> [GIVEN RECORDS]
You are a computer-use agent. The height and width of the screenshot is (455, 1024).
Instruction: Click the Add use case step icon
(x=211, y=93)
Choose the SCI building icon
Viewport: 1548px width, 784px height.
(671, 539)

> [PROBLEM TO SOLVE] What is needed is an exact transcription of every entry above.

> [ANSWER BOX]
You are a computer-use agent. The height and width of the screenshot is (455, 1024).
Instruction: Click the Add use case step icon
(x=211, y=93)
Choose the SCI building icon
Viewport: 1548px width, 784px height.
(671, 539)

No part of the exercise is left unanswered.